Nos reímos a carcajadas con las anécdotas del tío Guillo y algunos comensales que no lo reconocen voltean a ver qué es la vaina en esa mesa de desordenados. Juan Carlos disfruta de la comida, una posta cartagenera, y de unas muelitas de cangrejo en pesto que primero no quería comer, pero que luego le parecieron espectaculares. Disfruta mucho de los sabores, pero en realidad come poco y es más lo que se divierte echando cuentos y rememorando su infancia en el barrio.
El regreso
“Hay cosas del Getsemaní de hoy de las que no me siento orgulloso. Por ejemplo pasar por la plaza y encontrar gente tomada y tirada en la plaza eso yo no lo acepto. Evito pasar para verlo. Hay un divorcio bravo con la historia. Hay un Getsemaní de dos tiempos distintos. El que conocí, percibí y sentí, y el Getsemaní que existe hoy. Mucha gente se quedó a vivir aquí, la de más tradición, están los recuerdos de lo que aún están vivos, pero también está el cambio generacional y toda la afluencia e influencia extranjera”.
“Pero quizás, además, lo que no quería aceptar era una realidad: que lo que yo había vivido ya no iba a pasar más. Todo esto estaba en mis recuerdos. La cuestión es adaptarse a la circunstancia y yo tenía resistencia de hablar de Getsemaní porque ¿quién en el barrio se siente orgulloso de lo que hago, si nadie se acuerda de mí? El único que sabe que nació aquí soy yo y por supuesto yo soy un getsemanicense super orgulloso. En cualquier momento me vas a ver con una camiseta que diga en letras grandes: Soy getsemanicense”.

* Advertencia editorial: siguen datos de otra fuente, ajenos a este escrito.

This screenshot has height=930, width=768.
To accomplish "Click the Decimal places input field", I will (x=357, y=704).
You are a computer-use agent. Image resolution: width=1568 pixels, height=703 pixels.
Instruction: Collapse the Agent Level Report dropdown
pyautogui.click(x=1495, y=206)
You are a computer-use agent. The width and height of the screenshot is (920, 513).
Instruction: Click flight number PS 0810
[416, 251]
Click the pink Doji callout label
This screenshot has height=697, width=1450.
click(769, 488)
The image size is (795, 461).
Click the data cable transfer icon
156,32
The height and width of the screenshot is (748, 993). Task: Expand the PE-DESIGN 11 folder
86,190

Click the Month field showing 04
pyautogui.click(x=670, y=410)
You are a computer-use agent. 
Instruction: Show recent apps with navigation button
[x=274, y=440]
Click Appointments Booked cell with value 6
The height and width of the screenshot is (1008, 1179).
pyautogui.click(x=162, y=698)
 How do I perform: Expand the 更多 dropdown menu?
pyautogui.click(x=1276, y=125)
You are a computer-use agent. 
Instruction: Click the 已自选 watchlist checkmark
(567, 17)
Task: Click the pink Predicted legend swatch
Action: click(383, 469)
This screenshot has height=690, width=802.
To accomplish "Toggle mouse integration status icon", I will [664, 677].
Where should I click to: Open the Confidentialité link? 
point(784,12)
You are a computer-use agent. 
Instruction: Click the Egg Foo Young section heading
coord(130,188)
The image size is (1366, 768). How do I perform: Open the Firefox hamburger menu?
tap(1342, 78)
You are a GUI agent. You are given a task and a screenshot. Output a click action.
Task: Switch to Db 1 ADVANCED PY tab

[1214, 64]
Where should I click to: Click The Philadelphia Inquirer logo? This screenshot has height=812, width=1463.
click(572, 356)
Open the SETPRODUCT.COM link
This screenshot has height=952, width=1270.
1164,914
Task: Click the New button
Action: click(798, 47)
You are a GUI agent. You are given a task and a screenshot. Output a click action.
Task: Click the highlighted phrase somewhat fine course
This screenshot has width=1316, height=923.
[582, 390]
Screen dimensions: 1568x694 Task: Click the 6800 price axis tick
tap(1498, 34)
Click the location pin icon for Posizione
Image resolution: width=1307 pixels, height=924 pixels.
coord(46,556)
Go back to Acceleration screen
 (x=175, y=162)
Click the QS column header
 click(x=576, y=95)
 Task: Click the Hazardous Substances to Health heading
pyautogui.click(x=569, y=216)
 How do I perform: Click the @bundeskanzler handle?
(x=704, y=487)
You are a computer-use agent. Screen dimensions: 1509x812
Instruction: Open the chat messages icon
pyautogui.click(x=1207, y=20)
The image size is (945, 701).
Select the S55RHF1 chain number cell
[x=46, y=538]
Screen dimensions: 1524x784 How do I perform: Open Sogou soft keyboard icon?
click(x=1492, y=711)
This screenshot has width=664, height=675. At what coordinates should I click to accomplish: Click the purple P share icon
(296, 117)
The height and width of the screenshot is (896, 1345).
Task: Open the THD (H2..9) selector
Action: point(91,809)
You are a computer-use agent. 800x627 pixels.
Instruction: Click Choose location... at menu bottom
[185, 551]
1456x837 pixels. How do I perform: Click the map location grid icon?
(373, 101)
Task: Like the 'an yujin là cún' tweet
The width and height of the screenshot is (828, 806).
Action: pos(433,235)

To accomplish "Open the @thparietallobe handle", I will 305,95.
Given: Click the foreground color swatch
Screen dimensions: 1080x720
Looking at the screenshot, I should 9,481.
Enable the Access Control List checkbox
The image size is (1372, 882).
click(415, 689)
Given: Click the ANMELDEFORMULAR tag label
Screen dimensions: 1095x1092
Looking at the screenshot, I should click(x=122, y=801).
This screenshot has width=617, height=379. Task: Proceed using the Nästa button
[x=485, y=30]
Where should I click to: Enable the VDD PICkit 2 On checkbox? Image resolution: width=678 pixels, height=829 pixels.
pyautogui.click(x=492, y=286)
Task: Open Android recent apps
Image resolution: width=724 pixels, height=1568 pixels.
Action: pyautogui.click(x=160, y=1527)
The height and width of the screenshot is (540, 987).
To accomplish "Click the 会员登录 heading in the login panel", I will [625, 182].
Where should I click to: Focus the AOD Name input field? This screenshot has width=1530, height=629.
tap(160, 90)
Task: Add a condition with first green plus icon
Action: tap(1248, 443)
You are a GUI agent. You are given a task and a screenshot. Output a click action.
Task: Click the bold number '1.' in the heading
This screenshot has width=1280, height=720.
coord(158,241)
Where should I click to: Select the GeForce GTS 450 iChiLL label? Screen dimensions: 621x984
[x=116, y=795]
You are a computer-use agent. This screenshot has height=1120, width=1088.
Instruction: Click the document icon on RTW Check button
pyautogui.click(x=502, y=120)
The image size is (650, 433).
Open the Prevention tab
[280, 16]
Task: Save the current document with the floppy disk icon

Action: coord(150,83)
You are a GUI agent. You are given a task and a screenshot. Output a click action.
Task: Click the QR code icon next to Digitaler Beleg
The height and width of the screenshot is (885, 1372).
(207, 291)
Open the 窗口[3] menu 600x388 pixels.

Al final de la jornada vamos saliendo por la calle de Guerrero cuando lo llaman de la casa de la matriarca Ana Rebollo de Castro. Ella lo abraza con un amor de familia. Lo conoció desde niño y fueron muy amigas con su mamá. Le recuerda cómo de las casas iba y venía comida, cómo la mamá de Ana adoraba al papá de Juan Carlos, del trabajo en la jabonería. Sale de allí al atardecer, con una hermosa sonrisa en el rostro, feliz de haber reconocido el barrio. Con el alma nueva y con ganas, ahora sí, de regresar más a menudo.